== Recorded information

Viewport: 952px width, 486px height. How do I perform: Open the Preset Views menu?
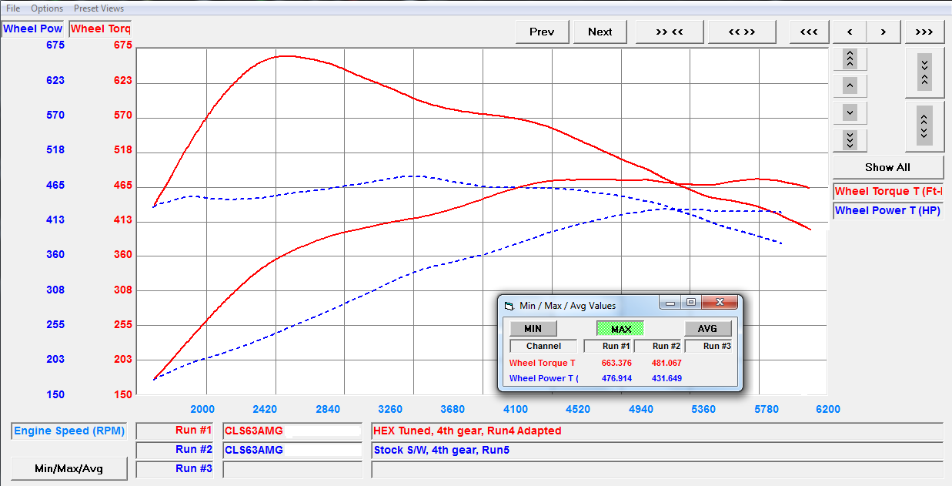point(99,8)
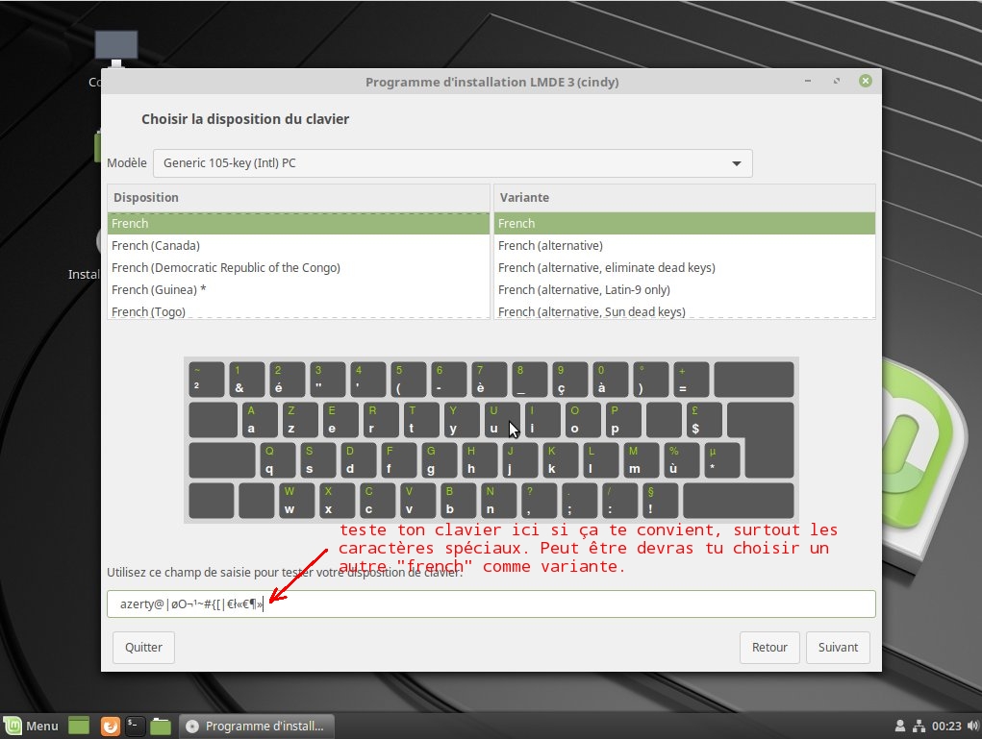982x739 pixels.
Task: Click the Quitter button
Action: pyautogui.click(x=143, y=647)
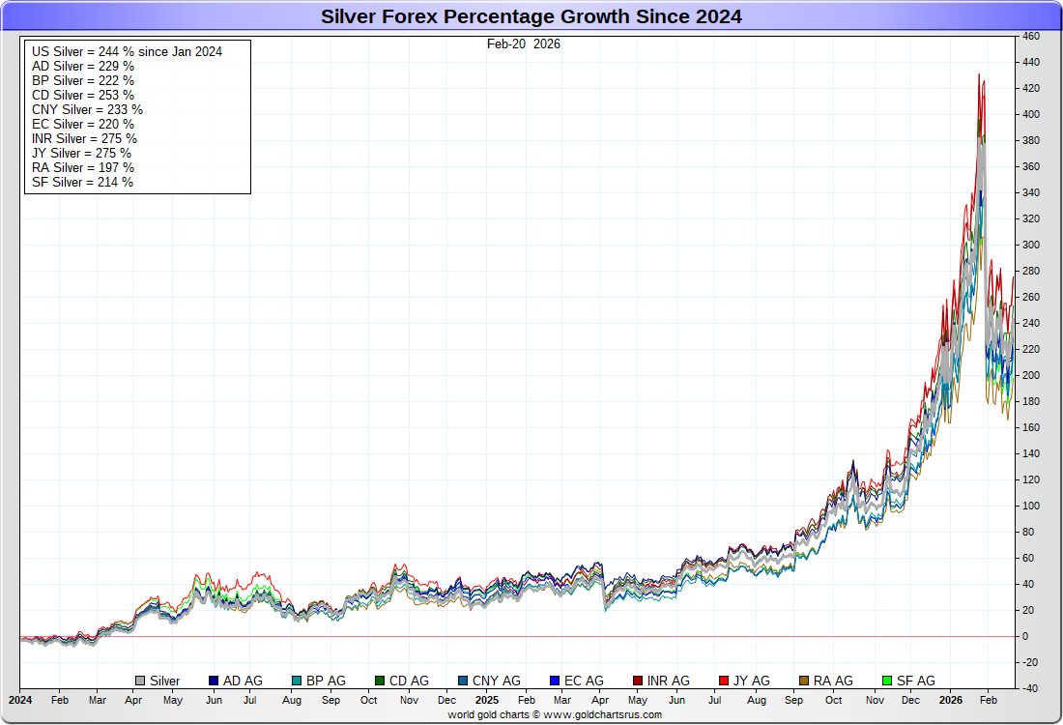
Task: Click the BP AG legend swatch
Action: pos(297,681)
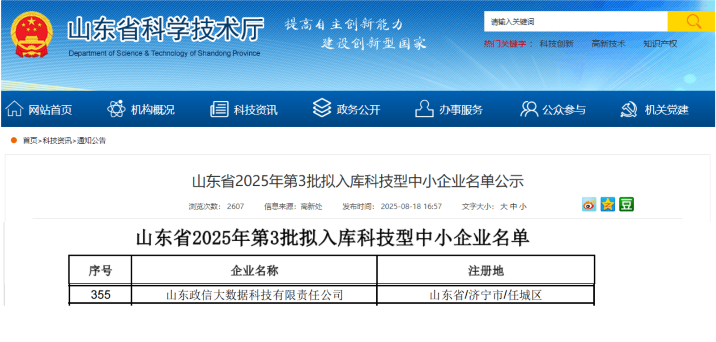
Task: Click the national emblem logo
Action: pyautogui.click(x=31, y=35)
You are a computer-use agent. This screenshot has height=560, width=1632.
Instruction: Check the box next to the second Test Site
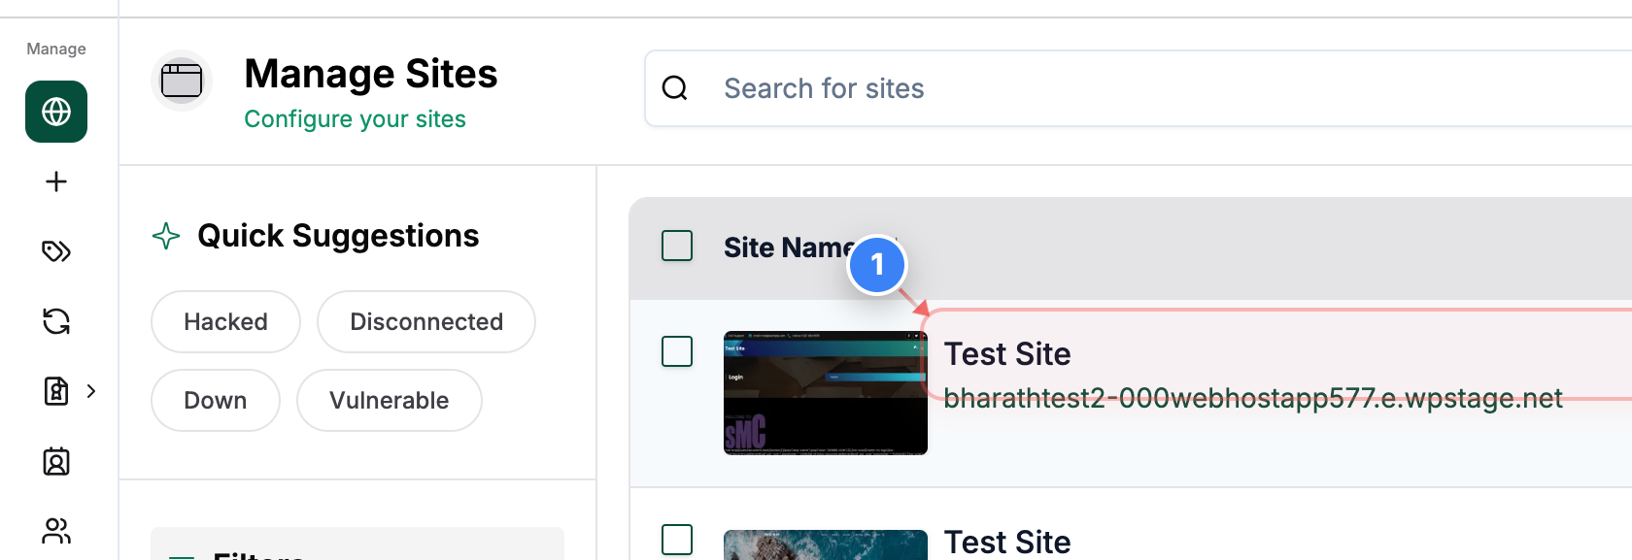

====

> _Work item_
The pictures stay out; please reproduce everything else in the entries exactly.

> _Task solution_
Viewport: 952px width, 486px height. How do I perform: Open the Preset Views menu?
point(99,8)
982x739 pixels.
Task: Click the Quitter button
Action: pyautogui.click(x=143, y=647)
Task: Click the BP AG legend swatch
Action: pos(297,681)
Task: Click the national emblem logo
Action: pyautogui.click(x=31, y=35)
You are a computer-use agent. This screenshot has height=560, width=1632.
Instruction: Check the box next to the second Test Site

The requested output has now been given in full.